- **EXERCISE**: Please set down the entire listing exactly.

---*---

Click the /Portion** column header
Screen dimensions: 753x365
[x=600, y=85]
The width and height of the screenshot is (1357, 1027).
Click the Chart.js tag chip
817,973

---*---

- **COMPLETED EXERCISE**:
Click the /Portion** column header
Screen dimensions: 753x365
[x=600, y=85]
The width and height of the screenshot is (1357, 1027).
Click the Chart.js tag chip
817,973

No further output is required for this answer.